My first bitter thought was How convenient. I know. I know. What a darling I was.

 

He tossed his cigarette in the ashtray just in time and dropped his gaze to his water glass. His beautiful finger circled the rim. I loved him, I loved him. Why was this so difficult?

 

He said, “I’m leaving first thing tomorrow to settle his affairs, arrange the funeral, all that. So you really don’t need to worry, Vivian. I wasn’t going to make a pest of myself. I just wanted to see you again, before I said good-bye to Pops. That’s all. That’s the honest truth. Tell you eye-to-eye, look, I did my best to make things right.”

 

You know something? The oddest picture came into my mind just then. I saw Dadums in the chair in the hospital waiting room, cradling my mother’s sleeping head on his lap, raising his finger to his lips so no one would disturb her. And. I heard Violet’s voice in my ears, as kind and clean as water: He loved me as much as it was possible for him to love another person.

 

I thought, out of the blue, maybe this isn’t so hard after all.

 

Maybe it droppeth as the gentle rain from heaven.

 

I removed my golden-yellow pillbox hat and shook out my hair until it released the smell of the cold Paris night. I braced my hands on the narrow table behind me, and I said, in the husky voice of compassion: “Would you like me to come with you?
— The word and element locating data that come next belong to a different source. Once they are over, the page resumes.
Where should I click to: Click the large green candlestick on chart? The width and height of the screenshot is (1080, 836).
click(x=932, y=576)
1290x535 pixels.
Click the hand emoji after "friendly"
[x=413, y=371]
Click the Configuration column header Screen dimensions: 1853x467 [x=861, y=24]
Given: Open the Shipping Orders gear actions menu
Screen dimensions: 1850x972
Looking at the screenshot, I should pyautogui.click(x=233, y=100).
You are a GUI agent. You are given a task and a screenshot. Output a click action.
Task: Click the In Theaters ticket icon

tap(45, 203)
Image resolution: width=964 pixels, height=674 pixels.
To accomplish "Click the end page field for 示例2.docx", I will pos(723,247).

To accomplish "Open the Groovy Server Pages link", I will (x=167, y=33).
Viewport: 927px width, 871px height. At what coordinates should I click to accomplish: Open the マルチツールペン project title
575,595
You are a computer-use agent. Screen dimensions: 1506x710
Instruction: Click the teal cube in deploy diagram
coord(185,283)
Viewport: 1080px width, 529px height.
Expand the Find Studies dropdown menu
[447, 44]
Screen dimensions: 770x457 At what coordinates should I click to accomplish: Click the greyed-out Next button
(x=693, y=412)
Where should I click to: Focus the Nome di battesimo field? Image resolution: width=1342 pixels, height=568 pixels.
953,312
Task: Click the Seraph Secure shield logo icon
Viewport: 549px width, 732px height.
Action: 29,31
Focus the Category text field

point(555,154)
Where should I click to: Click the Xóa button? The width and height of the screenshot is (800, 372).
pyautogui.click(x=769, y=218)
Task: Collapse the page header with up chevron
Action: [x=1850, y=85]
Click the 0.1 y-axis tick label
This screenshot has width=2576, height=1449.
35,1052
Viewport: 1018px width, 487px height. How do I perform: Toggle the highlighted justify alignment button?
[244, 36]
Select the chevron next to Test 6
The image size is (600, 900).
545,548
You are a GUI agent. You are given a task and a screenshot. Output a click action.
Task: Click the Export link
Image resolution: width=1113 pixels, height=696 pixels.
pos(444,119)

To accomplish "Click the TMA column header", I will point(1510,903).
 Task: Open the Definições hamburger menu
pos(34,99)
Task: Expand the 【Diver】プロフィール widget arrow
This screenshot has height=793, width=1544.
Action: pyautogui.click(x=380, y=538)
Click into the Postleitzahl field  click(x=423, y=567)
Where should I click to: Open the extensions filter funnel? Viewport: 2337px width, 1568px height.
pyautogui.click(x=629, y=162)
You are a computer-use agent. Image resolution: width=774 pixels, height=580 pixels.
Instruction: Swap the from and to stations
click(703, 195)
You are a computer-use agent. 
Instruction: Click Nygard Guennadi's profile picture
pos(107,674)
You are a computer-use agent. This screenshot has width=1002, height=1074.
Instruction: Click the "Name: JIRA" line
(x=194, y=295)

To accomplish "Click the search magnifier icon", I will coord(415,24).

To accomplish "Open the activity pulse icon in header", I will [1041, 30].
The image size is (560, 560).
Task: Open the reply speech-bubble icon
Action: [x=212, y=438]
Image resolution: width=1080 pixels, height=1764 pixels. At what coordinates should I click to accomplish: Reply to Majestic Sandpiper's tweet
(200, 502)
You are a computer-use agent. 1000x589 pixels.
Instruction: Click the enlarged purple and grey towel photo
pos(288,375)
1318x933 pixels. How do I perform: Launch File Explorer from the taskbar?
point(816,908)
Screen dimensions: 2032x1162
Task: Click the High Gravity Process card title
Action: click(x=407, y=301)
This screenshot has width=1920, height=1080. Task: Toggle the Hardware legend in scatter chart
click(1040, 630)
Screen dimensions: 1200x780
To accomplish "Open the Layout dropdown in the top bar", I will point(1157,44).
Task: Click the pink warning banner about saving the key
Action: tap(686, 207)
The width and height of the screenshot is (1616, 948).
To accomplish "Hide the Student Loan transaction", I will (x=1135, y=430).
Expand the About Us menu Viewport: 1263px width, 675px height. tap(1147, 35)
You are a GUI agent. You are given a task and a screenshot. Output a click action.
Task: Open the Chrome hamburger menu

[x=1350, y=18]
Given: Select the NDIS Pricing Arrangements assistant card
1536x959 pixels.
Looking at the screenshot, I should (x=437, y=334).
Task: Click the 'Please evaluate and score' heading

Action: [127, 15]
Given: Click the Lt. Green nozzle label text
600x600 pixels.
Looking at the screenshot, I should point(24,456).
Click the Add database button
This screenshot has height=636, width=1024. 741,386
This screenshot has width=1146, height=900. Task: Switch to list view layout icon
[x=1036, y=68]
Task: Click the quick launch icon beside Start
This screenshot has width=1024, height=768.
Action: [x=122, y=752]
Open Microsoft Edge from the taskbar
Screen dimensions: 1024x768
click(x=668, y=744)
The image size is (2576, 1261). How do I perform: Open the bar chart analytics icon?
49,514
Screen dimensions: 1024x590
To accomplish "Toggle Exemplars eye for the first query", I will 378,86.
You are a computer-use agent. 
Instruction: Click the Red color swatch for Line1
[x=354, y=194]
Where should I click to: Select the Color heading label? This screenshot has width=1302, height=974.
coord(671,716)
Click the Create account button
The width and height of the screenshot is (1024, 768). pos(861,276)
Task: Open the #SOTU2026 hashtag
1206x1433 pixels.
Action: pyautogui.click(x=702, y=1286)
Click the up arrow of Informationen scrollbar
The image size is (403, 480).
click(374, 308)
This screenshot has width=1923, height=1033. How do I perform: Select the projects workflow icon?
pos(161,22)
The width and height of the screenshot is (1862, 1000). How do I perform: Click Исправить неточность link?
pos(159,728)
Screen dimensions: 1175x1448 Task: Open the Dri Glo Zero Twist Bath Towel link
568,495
To pay my respects?”

 

Doctor Paul lifted his face to mine. The expression of wonder there made my heart fall and fall, still beating, gathump gathump.

 

“Vivian. More than anything.”

 

? ? ?

 

AT TWO O’CLOCK in the morning, I startled awake in the grip of a sudden conjecture. I slipped out of bed, threw on a dressing gown, and went into the sitting room, where I picked up the telephone and asked the hotel to send a cable for me, to Mrs. Vivian Schuyler, Fifth Avenue, New York City.

 

The reply came in with the breakfast tray.

 

YES STOP SOLD A FEW OLD JEWELS STOP COMING OUT OF YOUR INHERITANCE STOP LOVE MUMS

 

“Something wrong?” Paul looked up from his coffee.

 

I slid the telegram under my plate and took the coffee cup from his hand.

 

“Look here!” But he was smiling. (Oh, how he smiled.)

 

I straddled his lap with my long bare legs, cupped his face in my hands, and kissed him. (Oh, how I kissed him.) “Nothing’s wrong. Nothing at all.”

 

 

 

 

 

AFTERMATH

 

 

 

O, never say that I was false of heart, Though absence seem’d my flame to qualify.

 

As easy might I from myself depart

 

As from my soul, which in thy breast doth lie: That is my home of love: if I have ranged, Like him that travels I return again,

 

Just to the time, not with the time exchanged, So that myself bring water for my stain.

 

Never believe, though in my nature reign’d All frailties that besiege all kinds of blood, That it could so preposterously be stain’d, To leave for nothing all thy sum of good; For nothing this wide universe I call,

 

Save thou, my rose; in it thou art my all.

 

—Sonnet 109, William Shakespeare

 

 

 

 

 

Lionel, 1914

 

 

 

 

The thin edge of a fingernail moon lingers above the roofline of the Hotel Baur au Lac. For an instant, Lionel recalls the last time he saw Zurich, my God, was it only the year before? It seems like another life, another Europe, another Lionel. He was just passing through. A few posh nights at the Baur, a few lavish dinners. There was a woman. She had dark hair and small, graceful breasts. A diplomat’s wife, a Russian, enthusiastic and not very useful.

 

But the golden windows now before him eclipse the recollection of that distant Zurich. That other epoch. For one thing, he has a job to do, a last and vital task. (He repeats that to himself: last. For such a small word, it has a heart-stopping sound, glittering, final, the word of the future.) For another thing, behind one of those golden windows breathes Violet.